Australian cricketer (born 2003)

Cooper Patrick Leonard Connolly (born 22 August 2003) is an Australian International cricketer who represents the Australian national cricket team in all forms of this game. He is a left-handed batter and a slow left-arm orthodox bowler, who plays for Western Australia in domestic cricket, Perth Scorchers in the Big Bash League and Punjab Kings in the Indian Premier League.

== Career ==
In January 2022, he was named as the captain of the Australia national under-19 cricket team for the 2022 ICC Under-19 Cricket World Cup. The allrounder also captained the Western Australia under-17 cricket team. In August 2022, he was signed by the Perth Scorchers to play for them in the 2022–23 Big Bash League season. He made his Twenty20 debut for the Scorchers, on 7 January 2023 against the Brisbane Heat in the 2022–23 Big Bash League. He played in the final and got 25 runs off 11 balls to win the match for the Scorchers.

He made his List A debut for Western Australia on 24 September 2023, against Queensland in the 2023–24 Marsh One-Day Cup. He made his first-class debut for Western Australia on 21 March 2024, against Tasmania in the 2023–24 Sheffield Shield final, scoring 90 in the first innings.

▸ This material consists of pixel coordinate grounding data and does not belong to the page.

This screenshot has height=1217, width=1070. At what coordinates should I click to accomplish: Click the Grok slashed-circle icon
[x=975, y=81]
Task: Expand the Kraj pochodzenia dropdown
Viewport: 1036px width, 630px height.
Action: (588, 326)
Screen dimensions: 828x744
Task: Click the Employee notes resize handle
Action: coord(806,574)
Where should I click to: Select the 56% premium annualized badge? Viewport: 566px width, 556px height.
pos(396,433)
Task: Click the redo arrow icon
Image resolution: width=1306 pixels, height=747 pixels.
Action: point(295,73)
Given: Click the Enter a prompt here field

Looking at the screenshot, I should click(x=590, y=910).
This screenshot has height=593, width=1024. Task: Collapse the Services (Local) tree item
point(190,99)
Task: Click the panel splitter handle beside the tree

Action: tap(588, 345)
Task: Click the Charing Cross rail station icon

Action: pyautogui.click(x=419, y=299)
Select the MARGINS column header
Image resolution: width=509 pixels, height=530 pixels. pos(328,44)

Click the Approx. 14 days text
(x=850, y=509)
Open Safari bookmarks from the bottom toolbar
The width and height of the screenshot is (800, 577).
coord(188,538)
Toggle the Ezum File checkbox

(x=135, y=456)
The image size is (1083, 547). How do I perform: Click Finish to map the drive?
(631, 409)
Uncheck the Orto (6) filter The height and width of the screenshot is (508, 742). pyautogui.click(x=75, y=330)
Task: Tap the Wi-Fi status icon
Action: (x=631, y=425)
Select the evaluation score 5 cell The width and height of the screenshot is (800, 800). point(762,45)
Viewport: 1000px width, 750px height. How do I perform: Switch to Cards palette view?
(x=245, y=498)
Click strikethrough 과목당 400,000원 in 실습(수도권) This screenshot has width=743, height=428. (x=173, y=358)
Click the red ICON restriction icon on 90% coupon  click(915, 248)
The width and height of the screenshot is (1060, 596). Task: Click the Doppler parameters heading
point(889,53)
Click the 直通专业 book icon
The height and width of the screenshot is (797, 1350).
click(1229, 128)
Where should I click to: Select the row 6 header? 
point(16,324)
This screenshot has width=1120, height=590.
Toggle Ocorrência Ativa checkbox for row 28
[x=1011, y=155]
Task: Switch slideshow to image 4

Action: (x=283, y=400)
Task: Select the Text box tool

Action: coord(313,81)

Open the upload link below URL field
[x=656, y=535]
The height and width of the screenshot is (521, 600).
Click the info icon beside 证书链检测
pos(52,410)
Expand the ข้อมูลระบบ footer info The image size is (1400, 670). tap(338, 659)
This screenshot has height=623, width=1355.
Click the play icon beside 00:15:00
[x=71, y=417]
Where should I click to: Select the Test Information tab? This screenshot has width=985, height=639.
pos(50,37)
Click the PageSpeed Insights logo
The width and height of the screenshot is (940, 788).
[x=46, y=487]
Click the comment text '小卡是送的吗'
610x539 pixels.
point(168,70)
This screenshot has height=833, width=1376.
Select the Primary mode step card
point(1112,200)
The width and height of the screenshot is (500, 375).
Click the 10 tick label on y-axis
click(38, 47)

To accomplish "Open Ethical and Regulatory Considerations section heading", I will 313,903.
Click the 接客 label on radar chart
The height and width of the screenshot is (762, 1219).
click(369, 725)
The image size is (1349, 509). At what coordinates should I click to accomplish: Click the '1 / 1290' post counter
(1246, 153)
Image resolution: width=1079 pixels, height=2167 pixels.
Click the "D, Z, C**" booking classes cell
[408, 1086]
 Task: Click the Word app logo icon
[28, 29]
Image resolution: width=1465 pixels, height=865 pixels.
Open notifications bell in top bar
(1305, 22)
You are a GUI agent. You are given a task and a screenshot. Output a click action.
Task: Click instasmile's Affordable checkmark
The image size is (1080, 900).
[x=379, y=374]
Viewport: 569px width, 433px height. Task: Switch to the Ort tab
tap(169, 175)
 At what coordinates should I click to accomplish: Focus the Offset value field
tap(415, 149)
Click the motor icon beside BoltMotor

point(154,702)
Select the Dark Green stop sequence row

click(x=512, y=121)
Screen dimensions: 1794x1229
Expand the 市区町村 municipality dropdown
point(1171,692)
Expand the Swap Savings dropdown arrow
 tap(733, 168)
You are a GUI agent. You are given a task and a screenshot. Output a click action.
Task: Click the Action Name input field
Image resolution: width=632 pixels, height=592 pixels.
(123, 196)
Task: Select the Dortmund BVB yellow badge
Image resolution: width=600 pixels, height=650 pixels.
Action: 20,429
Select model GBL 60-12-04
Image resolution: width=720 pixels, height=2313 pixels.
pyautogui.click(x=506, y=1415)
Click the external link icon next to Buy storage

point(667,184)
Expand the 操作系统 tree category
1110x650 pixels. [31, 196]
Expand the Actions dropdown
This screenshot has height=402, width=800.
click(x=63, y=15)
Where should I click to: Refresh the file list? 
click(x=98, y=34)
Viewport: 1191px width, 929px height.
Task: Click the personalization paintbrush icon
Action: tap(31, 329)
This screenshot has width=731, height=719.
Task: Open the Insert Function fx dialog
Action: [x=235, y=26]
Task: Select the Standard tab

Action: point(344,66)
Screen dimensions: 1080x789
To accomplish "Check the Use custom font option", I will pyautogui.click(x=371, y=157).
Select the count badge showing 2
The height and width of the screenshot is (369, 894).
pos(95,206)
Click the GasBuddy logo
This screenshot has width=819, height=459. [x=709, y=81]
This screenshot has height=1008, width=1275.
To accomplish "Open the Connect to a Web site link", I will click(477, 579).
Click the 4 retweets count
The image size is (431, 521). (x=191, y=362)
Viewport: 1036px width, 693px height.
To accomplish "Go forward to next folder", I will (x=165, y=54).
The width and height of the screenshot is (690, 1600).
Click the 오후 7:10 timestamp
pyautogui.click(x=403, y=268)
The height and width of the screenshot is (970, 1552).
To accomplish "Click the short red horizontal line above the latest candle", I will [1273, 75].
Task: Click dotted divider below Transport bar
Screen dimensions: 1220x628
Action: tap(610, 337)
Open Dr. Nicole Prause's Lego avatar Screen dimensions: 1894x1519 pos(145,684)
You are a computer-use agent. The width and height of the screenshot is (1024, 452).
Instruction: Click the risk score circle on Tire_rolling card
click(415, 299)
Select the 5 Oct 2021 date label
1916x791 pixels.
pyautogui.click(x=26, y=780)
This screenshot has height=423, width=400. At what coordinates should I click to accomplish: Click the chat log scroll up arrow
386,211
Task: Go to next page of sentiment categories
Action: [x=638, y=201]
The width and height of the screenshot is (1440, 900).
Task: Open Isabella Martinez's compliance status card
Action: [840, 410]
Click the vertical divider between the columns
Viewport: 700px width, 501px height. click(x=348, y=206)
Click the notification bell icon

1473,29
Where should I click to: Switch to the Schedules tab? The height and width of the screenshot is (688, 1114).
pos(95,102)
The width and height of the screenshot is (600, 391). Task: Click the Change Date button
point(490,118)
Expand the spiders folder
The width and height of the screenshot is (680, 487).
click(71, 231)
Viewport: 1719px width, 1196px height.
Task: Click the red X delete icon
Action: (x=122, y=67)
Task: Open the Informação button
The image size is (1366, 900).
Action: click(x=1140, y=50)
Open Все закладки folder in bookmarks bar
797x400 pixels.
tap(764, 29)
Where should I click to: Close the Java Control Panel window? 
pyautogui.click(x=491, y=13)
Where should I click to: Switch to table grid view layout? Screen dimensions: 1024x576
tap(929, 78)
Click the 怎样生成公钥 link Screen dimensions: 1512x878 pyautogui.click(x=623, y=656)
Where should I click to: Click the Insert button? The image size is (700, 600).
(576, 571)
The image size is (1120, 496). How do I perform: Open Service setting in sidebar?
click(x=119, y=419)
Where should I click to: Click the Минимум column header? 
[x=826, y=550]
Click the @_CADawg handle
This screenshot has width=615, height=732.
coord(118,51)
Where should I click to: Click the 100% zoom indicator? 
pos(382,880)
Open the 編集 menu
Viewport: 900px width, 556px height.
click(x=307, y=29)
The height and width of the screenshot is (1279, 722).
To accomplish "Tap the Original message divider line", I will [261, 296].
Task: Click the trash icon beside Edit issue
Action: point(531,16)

On 15 July 2024, Connolly was named in Australia's T20I and ODI squads for their tour of England and Scotland to be held in September that year. He made his T20I debut against Scotland on September 7 and his ODI debut against England on September 29.

In January 2025 Connolly was included in Australia's Test squad to tour Sri Lanka. In the second Test in Australia's tour of Sri Lanka in January 2025, Connolly made his Test debut. Before the game, he received his Baggy Green, the 471st (Note: Referring to number of players to have played Test Cricket for Australia) from former Test allrounder and fellow Western Australian Simon Katich.

In June 2026, Connolly scored his first hundred in international cricket in an ODI against Bangladesh at the Sher-e-Bangla National Cricket Stadium in Mirpur, scoring 149 off 134 balls, amounting to more than half of the team's successful run chase of 275.

== Playing style ==
Connolly has stated that he models himself after former Australian batsman and fellow Western Australian Shaun Marsh.

== Records and achievements ==
During the 2025 ODI series against South Africa, Connolly became the youngest Australian to take a five-wicket haul in One Day International cricket.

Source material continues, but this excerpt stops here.